"No, Bastianello. That is what I cannot tell any one, not even you."
"Then I will not ask. But I think I know, now."
Going over the events of the past weeks in his mind, it had suddenly flashed upon Bastianello that his brother loved Beatrice. Then everything explained itself in an instant. Ruggiero was such a gentleman—in Bastianello's eyes, of course—it was like him to break his heart for a real lady.
"Perhaps you do know," answered Ruggiero gravely, "but if you do, then do not tell me. It is a business better not spoken of. But what one thinks, one thinks. And that is enough."
A crowd of brown-skinned boys were in the water swimming and playing, as they do all day long in summer, and dashing spray at each other.
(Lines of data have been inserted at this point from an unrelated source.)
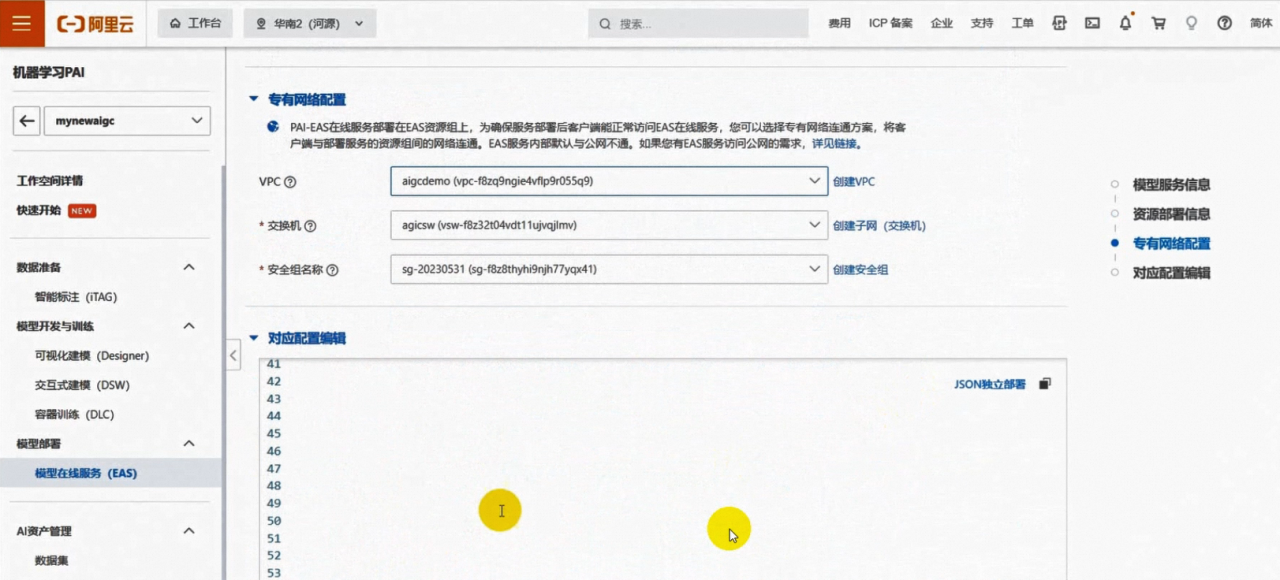Open the shopping cart icon
Viewport: 1280px width, 580px height.
click(1158, 22)
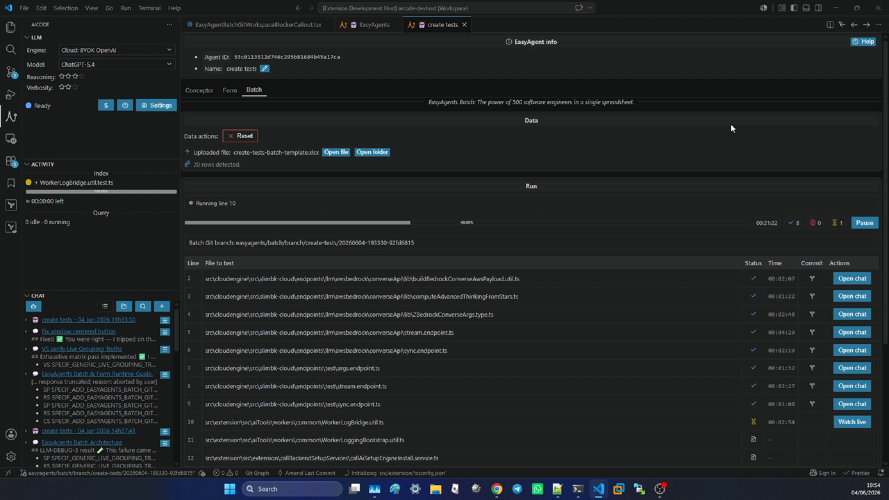Open Explorer files icon in activity bar
Viewport: 889px width, 500px height.
[11, 27]
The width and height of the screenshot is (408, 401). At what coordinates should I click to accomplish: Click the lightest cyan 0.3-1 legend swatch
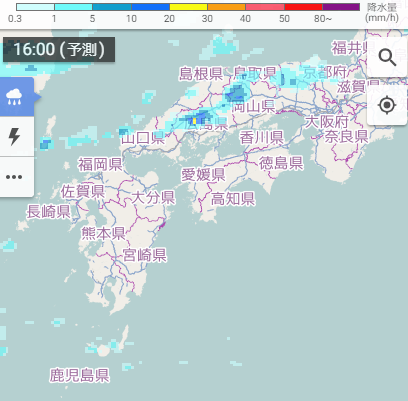click(x=35, y=7)
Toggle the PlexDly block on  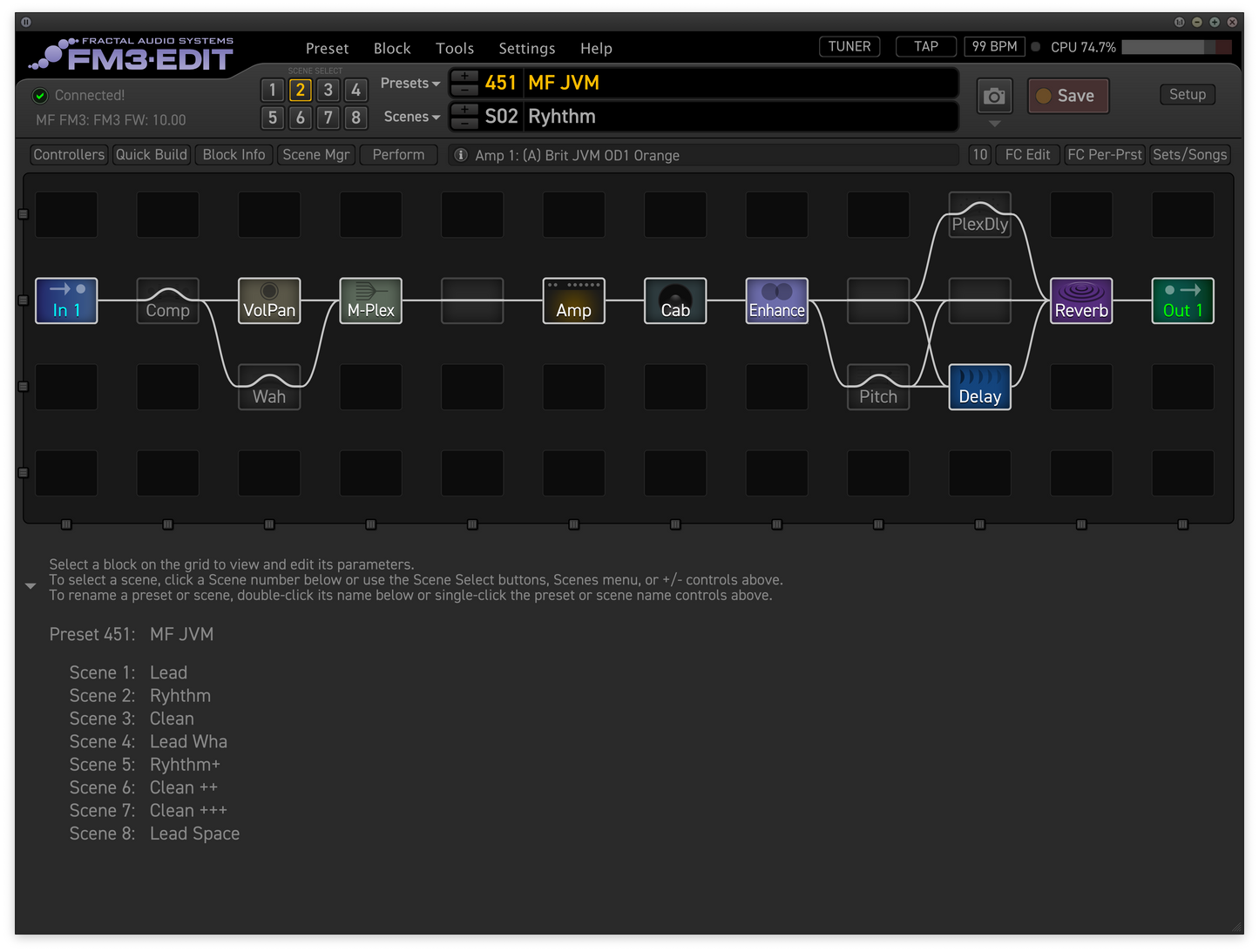coord(979,214)
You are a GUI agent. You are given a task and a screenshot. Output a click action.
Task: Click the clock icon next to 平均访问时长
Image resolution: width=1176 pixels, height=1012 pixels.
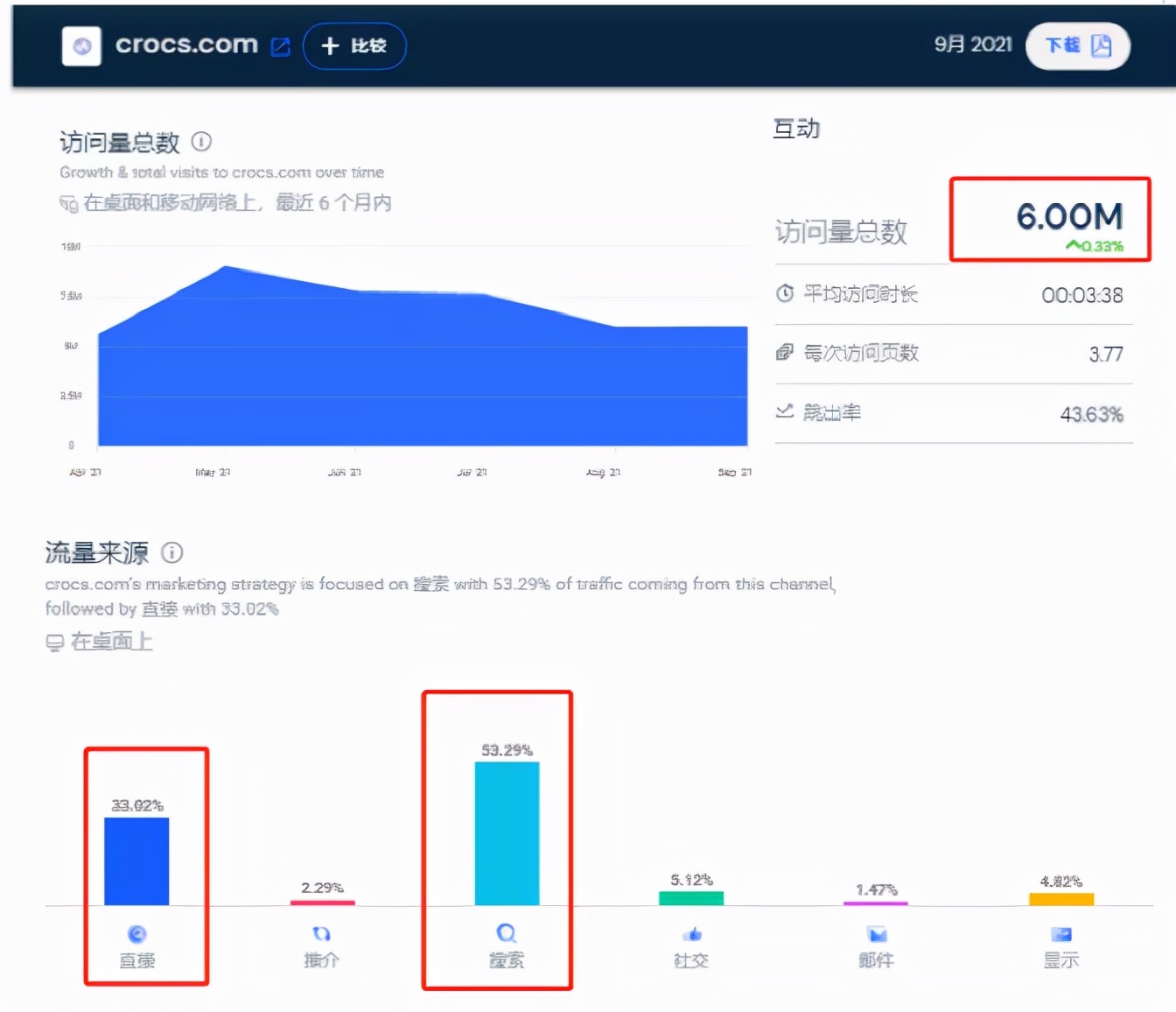coord(784,294)
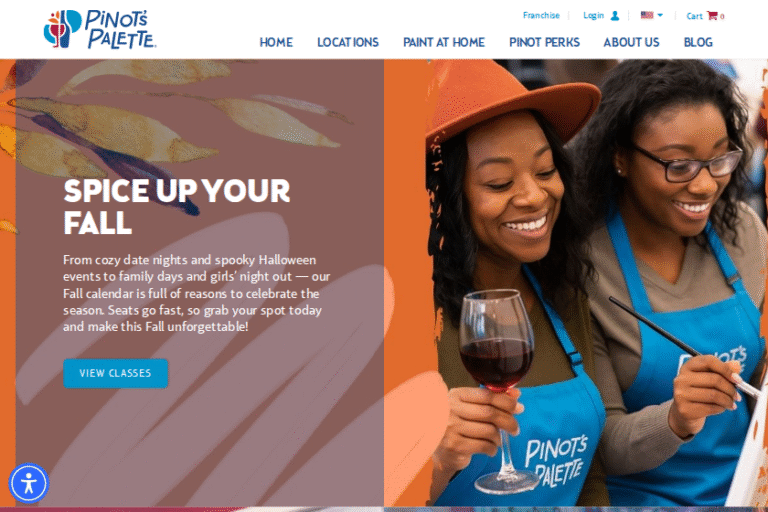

They had a shabby-looking old skiff with which they amused themselves, upsetting and righting it again in the shallow water by the beach beyond the bathing houses.
"What a boat!" laughed Bastianello. "A baby can upset her and it takes a dozen boys to right her again!"
"Whose is she?" enquired Ruggiero idly, as he filled his pipe.
"She? She belonged to Black Rag's brother, the one who was drowned last Christmas Eve, when the Leone was cut in two by the steamer in the Mouth of Procida. I suppose she belongs to Black Rag himself now. She is a crazy old craft, but if he were clever he could patch her up and paint her and take foreigners to the Cape in her on fine days."
"That is true. Tell him so. There he is. Ohè! Black Rag!"
Black Rag came down the pier to the two brothers, a middle-aged, bow-legged, leathery fellow with a ragged grey beard and a weather-beaten face.